PROBLEM DESCRIPTION: From the first line to the last, retype the records exactly and skip the pictures.

MATERIAL PROVIDED:
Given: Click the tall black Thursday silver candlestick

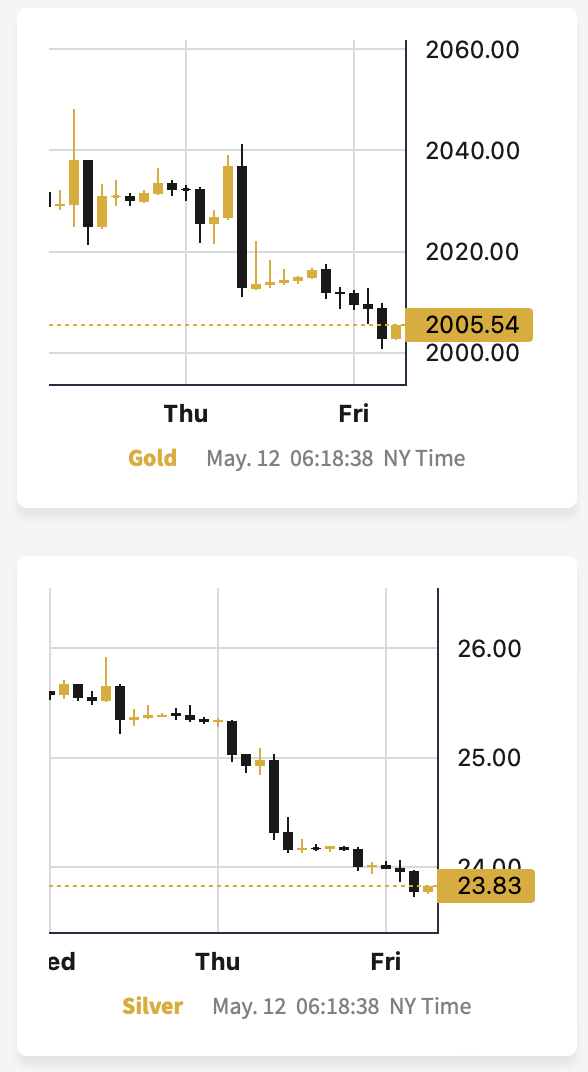Looking at the screenshot, I should coord(274,796).
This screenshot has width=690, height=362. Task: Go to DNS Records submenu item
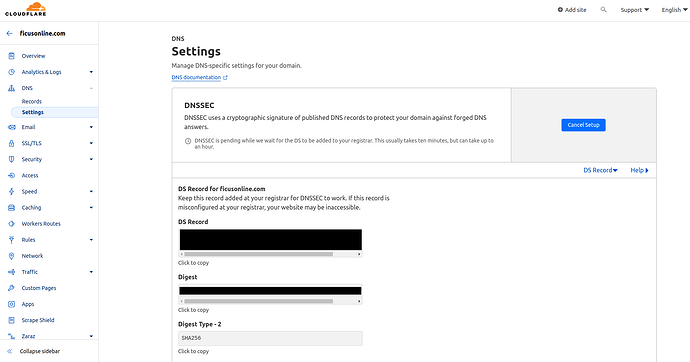coord(32,101)
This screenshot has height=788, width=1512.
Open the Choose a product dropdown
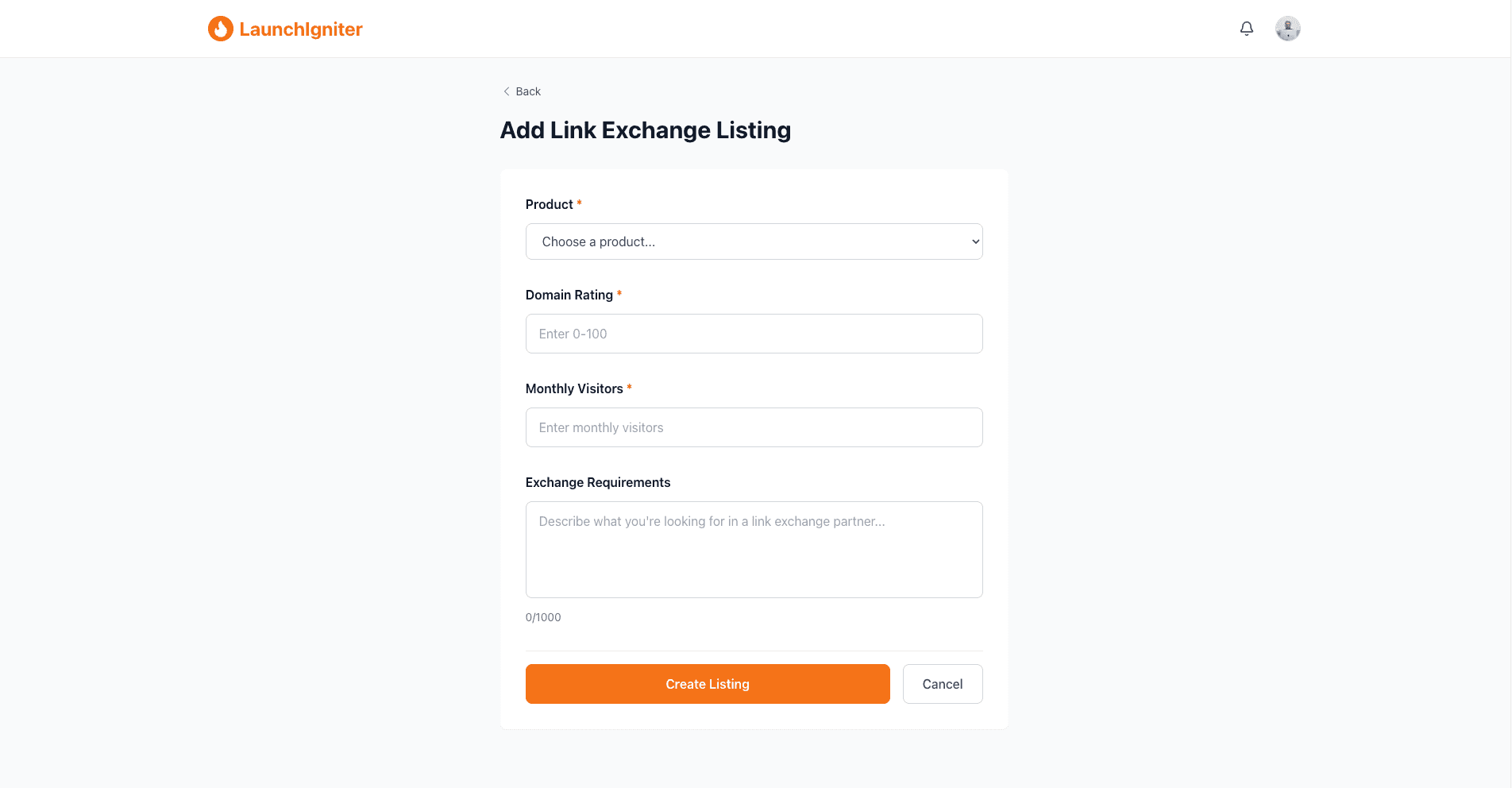click(753, 241)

PROBLEM SOLUTION:
Given: Click the tall black Thursday silver candlestick

Looking at the screenshot, I should coord(274,796).
This screenshot has width=690, height=362. Task: Go to DNS Records submenu item
coord(32,101)
This screenshot has height=788, width=1512.
Open the Choose a product dropdown
click(753, 241)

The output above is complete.